Korban banjir di Kabupaten Wajo merupakan daerah pertama yang dikunjungi Amran, Senin (9/7/2018).

Bantuan pertanian

Dalam kunjungannya, Amran memberikan bantuan secara gratis berupa benih, pupuk, asuransi pertanian, serta alat mesin pertanian seperti pompa air dan eksavator kepasa petani di Wajo.

Bantuan juga diberikan untuk petani di Kabupaten Soppeng pada Selasa (10/7/2018). Khusus pupuk, total bantuan untuk 11.480 ha yakni 574 ton, nilainya mencapai Rp 2,7 miliar.

“Bapak Presiden sudah perintahkan langsung untuk kami ke lapangan dan beri bantuan pupuk dan benih gratis kepada seluruh masyarakat yang kena banjir di tiga kabupaten ini tanpa terkecuali,” kata Amran dalam pernyataan tertulis.

Menurut dia, pemerintah sangat fokus menyelesaikan permasalahan petani yang terkena banjir ini. Oleh karenanya, Kementerian Pertanian memberi bantuan secara langsung.

Menteri Pertanian Andi Amran Sulaiman memberi bantuan pertanian bagi petani korban banjir di tiga kabupaten di Sulawesi Selatan, Senin (9/7/2018).Dok. Humas Kementan Menteri Pertanian Andi Amran Sulaiman memberi bantuan pertanian bagi petani korban banjir di tiga kabupaten di Sulawesi Selatan, Senin (9/7/2018).

“Kami tidak ingin simbolis dalam pengirimannya, kami cek langsung pengirimannya dan kami cek langsung sopir juga agar bantuan dibongkar hari ini. Jangan sampai nanti benihnya dibawa pulang karena masyarakat membutuhkan benihnya dan kita gantikan benih dan pupuk gratis. Kami pastikan nanti juga kalau kurang bantuan kami akan kirim bantuan tambahan dari pusat,” ucap Amran.

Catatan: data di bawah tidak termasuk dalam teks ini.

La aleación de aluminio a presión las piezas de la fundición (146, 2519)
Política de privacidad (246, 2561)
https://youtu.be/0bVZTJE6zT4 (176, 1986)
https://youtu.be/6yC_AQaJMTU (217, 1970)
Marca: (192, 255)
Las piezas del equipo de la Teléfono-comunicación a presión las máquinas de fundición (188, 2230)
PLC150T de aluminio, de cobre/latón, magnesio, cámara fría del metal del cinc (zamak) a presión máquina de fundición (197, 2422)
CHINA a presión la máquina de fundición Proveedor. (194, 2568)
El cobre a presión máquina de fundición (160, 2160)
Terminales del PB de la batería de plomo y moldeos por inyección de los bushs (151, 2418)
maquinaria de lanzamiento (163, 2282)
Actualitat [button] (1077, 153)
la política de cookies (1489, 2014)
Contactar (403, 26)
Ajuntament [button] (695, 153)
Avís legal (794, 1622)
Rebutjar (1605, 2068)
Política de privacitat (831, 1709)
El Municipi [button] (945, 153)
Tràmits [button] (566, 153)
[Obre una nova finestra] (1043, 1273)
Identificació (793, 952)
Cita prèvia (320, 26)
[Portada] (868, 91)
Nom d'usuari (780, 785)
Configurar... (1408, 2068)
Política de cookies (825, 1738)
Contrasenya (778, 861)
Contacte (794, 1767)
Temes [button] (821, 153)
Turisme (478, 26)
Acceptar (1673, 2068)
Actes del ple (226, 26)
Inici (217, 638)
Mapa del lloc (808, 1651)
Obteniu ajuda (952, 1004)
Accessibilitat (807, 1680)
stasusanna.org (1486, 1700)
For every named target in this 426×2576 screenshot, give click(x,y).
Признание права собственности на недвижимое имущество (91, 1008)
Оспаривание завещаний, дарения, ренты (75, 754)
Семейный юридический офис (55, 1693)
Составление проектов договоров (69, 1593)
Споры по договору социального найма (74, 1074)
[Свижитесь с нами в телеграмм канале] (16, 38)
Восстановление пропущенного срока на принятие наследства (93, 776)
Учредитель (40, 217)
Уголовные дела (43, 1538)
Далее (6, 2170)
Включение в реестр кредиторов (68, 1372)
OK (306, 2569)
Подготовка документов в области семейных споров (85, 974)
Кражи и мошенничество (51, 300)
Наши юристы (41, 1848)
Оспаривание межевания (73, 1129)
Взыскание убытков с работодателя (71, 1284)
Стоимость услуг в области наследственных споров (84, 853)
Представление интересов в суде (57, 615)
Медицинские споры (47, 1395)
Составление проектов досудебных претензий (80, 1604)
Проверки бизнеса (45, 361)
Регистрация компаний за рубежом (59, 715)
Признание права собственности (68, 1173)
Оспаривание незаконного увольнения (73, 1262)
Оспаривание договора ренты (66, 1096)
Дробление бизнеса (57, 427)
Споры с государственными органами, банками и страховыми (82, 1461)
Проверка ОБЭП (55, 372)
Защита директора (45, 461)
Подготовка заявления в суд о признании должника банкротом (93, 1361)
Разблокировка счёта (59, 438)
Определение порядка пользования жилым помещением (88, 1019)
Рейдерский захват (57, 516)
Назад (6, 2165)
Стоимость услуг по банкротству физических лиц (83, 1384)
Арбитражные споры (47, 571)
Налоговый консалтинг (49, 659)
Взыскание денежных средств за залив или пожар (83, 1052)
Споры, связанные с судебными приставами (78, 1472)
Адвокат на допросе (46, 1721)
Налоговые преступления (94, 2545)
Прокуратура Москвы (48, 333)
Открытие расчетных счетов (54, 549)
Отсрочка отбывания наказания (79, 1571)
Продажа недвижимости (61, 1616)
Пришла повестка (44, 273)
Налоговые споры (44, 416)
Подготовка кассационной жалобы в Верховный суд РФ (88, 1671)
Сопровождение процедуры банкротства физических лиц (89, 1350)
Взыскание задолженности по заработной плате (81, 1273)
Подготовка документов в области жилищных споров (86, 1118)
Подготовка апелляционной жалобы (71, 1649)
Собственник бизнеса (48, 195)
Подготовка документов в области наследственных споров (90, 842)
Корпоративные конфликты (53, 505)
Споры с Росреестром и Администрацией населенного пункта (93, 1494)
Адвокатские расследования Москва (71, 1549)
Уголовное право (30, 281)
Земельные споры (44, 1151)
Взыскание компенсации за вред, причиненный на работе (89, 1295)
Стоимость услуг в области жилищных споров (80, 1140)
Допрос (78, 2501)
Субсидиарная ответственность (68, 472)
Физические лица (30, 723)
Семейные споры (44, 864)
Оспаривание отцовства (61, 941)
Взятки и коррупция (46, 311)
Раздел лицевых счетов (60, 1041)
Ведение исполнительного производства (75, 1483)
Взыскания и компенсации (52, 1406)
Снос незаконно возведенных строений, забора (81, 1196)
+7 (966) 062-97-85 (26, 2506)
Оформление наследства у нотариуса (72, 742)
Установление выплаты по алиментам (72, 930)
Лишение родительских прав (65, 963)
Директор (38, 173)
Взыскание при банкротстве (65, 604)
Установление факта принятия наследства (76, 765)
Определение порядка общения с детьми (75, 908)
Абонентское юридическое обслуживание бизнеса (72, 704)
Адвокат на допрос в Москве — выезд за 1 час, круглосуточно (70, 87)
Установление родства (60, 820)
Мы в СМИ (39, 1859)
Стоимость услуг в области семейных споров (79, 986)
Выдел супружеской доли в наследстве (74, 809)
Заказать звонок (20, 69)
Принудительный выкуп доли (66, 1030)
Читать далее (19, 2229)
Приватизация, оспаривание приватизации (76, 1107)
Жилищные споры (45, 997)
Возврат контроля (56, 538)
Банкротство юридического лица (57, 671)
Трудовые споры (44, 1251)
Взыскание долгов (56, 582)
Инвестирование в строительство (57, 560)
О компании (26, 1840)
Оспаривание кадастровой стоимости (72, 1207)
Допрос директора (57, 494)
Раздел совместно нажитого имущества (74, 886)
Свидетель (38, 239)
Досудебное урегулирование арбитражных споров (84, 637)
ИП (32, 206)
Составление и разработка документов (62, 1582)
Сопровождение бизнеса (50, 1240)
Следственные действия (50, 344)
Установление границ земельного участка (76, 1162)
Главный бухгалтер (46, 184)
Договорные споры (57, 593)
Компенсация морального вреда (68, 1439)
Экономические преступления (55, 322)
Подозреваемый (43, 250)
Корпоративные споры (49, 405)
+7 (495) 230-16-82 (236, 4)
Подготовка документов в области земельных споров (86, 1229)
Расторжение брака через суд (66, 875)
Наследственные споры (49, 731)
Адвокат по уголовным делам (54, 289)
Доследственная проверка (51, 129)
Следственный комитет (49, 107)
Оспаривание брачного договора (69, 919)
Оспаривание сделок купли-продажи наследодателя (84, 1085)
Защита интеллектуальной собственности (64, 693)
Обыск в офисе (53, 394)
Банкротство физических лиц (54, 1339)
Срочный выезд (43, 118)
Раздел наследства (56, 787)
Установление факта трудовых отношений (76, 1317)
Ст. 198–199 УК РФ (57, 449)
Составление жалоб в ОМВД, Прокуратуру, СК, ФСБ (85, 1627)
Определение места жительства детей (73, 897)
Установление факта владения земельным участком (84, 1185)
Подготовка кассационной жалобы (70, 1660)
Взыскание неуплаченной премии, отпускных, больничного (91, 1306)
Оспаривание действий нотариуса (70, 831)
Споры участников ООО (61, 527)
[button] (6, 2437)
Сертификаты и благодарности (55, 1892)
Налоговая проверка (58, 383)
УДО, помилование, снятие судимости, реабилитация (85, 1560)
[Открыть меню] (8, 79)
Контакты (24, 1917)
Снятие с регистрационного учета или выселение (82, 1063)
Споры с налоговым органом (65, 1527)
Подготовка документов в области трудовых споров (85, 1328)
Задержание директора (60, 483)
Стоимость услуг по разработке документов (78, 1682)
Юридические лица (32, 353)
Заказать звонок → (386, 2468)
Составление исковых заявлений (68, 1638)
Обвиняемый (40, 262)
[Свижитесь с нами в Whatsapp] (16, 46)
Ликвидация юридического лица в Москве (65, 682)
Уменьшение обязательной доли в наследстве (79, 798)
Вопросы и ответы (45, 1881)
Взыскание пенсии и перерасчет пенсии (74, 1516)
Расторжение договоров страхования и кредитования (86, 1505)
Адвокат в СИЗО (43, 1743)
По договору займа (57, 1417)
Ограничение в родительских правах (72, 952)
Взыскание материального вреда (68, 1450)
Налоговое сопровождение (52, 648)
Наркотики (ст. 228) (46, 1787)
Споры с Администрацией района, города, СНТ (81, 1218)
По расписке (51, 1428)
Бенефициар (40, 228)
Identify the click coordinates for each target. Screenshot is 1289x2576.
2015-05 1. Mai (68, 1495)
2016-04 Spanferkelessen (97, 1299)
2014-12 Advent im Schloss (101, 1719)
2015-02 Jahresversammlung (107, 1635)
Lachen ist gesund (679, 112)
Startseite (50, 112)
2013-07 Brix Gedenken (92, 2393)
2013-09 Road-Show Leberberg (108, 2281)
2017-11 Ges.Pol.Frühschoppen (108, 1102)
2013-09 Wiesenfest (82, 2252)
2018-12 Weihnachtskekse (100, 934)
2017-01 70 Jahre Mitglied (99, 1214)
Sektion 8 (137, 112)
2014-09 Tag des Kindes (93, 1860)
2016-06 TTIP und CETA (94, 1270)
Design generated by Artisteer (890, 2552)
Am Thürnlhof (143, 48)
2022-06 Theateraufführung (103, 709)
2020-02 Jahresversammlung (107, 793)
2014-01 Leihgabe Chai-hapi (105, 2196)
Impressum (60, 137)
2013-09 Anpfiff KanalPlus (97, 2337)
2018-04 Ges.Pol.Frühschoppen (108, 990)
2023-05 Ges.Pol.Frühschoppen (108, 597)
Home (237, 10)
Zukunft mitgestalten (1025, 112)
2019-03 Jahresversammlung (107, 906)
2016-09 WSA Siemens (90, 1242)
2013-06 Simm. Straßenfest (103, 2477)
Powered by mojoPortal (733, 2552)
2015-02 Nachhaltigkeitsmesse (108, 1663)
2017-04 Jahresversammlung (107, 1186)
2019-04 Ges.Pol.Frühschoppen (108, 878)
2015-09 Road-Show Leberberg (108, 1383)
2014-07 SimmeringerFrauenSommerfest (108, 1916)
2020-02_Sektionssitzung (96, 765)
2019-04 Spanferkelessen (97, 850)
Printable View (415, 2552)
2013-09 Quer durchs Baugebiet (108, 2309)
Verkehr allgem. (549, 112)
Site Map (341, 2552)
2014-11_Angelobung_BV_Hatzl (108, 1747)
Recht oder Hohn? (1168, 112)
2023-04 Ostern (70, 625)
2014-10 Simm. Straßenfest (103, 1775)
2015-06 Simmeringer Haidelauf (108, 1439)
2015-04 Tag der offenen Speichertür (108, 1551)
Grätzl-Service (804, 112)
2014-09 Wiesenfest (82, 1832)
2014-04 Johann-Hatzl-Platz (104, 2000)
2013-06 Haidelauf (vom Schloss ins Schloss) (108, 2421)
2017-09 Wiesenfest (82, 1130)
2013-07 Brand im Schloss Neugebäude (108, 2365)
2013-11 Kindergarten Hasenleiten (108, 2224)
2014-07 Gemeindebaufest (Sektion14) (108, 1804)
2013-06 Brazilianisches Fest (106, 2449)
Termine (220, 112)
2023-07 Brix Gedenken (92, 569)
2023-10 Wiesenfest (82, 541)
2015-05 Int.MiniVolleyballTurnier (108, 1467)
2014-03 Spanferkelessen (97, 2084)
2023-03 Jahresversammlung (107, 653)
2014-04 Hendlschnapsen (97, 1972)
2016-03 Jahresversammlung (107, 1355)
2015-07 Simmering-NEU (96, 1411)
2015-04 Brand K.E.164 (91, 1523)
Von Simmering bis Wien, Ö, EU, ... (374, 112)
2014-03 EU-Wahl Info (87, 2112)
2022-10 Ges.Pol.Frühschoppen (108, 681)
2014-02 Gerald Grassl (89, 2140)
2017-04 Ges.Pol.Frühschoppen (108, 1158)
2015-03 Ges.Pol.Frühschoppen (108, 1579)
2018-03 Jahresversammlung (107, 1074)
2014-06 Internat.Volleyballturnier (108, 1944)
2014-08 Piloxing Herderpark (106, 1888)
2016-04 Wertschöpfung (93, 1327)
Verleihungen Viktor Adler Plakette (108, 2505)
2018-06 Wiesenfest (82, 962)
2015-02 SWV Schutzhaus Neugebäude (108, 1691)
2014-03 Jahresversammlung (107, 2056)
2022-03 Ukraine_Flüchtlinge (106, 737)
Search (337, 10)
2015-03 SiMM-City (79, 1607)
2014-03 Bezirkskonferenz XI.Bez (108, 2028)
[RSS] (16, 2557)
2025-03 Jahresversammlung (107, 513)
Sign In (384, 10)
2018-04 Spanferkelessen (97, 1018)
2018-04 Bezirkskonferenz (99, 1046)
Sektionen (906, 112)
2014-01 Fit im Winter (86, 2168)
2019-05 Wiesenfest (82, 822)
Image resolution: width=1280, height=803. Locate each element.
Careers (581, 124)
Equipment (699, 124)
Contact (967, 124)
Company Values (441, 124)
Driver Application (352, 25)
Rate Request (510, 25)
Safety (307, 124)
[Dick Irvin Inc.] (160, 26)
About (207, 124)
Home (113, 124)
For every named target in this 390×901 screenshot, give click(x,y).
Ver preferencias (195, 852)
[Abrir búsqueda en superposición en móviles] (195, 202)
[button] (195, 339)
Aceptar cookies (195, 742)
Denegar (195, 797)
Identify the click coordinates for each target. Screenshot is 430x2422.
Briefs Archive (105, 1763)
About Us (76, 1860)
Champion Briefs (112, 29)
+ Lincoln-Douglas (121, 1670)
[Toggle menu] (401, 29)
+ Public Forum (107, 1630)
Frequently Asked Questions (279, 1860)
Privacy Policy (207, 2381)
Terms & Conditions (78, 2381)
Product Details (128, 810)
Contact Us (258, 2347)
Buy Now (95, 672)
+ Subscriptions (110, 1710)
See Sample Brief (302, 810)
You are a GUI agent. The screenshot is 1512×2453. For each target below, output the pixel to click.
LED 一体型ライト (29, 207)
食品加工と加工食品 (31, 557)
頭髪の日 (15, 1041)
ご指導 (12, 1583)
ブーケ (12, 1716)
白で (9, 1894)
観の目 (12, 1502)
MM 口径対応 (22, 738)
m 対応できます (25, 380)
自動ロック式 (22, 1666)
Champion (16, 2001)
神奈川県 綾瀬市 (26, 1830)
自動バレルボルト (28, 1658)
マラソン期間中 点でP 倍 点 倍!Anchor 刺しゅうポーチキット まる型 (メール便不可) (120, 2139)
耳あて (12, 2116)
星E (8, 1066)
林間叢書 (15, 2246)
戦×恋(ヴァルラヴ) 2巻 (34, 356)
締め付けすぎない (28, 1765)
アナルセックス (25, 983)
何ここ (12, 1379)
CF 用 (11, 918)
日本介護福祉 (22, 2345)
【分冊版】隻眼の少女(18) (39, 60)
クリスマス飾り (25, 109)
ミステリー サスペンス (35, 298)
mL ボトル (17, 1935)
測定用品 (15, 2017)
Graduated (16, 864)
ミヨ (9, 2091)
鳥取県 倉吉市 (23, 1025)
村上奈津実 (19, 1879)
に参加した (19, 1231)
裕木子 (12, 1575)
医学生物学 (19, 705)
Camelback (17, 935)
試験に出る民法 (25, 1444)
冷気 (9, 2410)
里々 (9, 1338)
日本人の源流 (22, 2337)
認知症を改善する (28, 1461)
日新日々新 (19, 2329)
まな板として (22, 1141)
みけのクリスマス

Untuk mengoptimalkan penyaluran bantuan secara cepat dan tepat sasaran, Amran meminta bupati dan dinas pertanian untuk mengerahkan brigade agar bantuan alat mesin pertanian, benih, dan pupuk agar cepat sampai ke petani.

“Pupuk hari ini kita bagikan ada 280 ton, harus dibagi hari ini juga. Kita tidak boleh menunggu sampai besok. Kami minta dinas agar selama pengerahan bantuan untuk terus memonitor bantuan agar sampai cepat dan tepat,” ujarnya.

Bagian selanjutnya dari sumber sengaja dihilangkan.